Our data hierarchy looks like this:
System - Farm - Group - Animal
The idea is that some users will have access at the System level, and can see records for all Farms, Groups, and Animals within that System. Likewise, some users will have permission starting at the Farm level, and need access only linked to that Farm and all Groups (and animals) within it.
Each table contains a primary key column, and a foreign key column linking it to the parent record (along with whatever other attributes each entity requires).
What I've implemented in the past is two-table system for linking users to the appropriate items they're allowed to see.

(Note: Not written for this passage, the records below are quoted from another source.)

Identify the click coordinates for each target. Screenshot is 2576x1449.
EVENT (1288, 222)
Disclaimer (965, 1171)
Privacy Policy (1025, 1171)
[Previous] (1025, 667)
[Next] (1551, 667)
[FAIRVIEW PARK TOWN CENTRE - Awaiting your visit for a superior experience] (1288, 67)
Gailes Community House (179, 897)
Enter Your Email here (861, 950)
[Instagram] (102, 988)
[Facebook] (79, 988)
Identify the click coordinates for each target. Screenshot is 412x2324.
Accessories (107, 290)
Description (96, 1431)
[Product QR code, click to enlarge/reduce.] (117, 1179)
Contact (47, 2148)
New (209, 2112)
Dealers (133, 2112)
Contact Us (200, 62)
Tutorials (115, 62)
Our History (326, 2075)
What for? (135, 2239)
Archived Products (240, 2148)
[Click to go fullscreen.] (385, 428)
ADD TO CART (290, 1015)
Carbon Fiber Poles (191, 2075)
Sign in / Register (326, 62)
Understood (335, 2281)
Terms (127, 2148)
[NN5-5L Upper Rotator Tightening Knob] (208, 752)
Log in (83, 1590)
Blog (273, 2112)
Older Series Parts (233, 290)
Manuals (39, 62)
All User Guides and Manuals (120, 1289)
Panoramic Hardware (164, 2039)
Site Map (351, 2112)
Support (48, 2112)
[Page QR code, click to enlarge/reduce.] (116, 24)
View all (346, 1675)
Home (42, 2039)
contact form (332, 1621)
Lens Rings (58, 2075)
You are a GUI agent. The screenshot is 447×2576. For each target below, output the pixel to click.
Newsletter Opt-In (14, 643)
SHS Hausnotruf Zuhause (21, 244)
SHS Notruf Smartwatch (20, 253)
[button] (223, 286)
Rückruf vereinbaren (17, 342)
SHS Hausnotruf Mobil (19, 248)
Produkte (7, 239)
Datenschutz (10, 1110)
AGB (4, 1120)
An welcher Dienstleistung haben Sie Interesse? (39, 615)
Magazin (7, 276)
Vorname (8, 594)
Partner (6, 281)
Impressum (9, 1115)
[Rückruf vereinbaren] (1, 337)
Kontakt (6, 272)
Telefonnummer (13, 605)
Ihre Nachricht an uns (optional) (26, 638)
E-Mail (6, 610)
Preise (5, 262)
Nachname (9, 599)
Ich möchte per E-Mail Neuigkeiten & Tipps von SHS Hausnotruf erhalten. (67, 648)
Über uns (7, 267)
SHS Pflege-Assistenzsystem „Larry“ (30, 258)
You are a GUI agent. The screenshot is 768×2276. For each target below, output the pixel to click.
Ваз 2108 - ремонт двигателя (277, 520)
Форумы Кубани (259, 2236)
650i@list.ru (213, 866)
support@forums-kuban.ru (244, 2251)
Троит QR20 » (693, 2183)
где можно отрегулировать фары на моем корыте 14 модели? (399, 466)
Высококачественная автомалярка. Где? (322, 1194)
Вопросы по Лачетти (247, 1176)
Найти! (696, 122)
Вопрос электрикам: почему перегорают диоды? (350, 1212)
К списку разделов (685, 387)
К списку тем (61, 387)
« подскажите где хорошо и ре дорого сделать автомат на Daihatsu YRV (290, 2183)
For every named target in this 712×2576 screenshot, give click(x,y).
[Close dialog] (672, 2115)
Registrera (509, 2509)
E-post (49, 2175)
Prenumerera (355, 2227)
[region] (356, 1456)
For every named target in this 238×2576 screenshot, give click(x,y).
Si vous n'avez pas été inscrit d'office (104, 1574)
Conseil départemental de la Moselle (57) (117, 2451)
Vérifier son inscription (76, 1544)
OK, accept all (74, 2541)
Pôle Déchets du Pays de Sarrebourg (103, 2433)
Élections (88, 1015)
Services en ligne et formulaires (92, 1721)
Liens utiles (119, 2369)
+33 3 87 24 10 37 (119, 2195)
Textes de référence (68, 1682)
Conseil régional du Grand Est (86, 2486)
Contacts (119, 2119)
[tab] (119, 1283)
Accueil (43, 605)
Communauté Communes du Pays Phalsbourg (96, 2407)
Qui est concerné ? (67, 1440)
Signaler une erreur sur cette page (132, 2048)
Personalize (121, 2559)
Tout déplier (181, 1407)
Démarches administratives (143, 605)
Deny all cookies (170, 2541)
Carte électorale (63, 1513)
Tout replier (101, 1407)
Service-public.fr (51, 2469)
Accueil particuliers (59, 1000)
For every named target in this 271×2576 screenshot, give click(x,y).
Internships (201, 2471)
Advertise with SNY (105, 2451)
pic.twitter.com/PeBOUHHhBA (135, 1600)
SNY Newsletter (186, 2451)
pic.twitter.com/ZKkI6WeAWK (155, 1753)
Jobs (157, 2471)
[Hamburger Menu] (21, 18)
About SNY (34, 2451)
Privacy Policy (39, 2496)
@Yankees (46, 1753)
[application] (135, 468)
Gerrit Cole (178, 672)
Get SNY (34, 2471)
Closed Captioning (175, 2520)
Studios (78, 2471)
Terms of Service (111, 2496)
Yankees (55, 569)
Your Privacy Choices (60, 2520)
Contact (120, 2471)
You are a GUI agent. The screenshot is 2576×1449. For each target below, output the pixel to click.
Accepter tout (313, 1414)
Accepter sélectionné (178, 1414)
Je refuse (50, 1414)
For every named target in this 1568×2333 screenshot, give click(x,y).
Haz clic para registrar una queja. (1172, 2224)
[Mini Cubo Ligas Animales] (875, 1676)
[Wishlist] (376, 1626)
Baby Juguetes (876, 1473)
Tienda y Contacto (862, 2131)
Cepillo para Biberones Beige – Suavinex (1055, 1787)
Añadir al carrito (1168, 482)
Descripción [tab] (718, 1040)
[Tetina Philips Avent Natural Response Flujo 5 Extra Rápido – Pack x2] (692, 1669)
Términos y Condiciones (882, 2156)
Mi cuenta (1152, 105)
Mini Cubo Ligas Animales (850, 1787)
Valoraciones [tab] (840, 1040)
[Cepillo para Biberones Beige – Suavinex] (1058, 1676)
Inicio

Implemented here, it would look like this:
Table: Authorizations Table: FullAuthorizations Columns: Id (PK) Columns: Id (PK) UserId UserId ObjectId SystemId ObjectType FarmId GroupId AnimalId
The application inserts a record into Authorizations, with the user to authorize, the record id (System id, Farm id, etc), and the type of record (System, Farm, etc). The FullAuthorizations table is used to denormalize the farm hierarchy for easier/faster filtering of data. A trigger is used on the Authorizations table (and each of the farm, etc, tables) to update FullAuthorizations. I considered using a View here, in a previous project with additional levels of entities, and the performance was quite poor once we began getting several hundred thousand records.
The queries would look something like:
SELECT * FROM dbo.Animals a WHERE EXISTS ( SELECT 1 FROM dbo.FullAuthorizations fa WHERE fa.UserId = 1 AND fa.AnimalId = a.Id )
In the other project where we're doing this, the solution is performant, but feels like a bit of a hack, and I especially don't like that we can't maintain referential integrity on Authorizations with the associated objects. I'd appreciate feedback on some other possible solutions. I've been looking at things like Nested Sets, but not sure something like that fits this particular problem.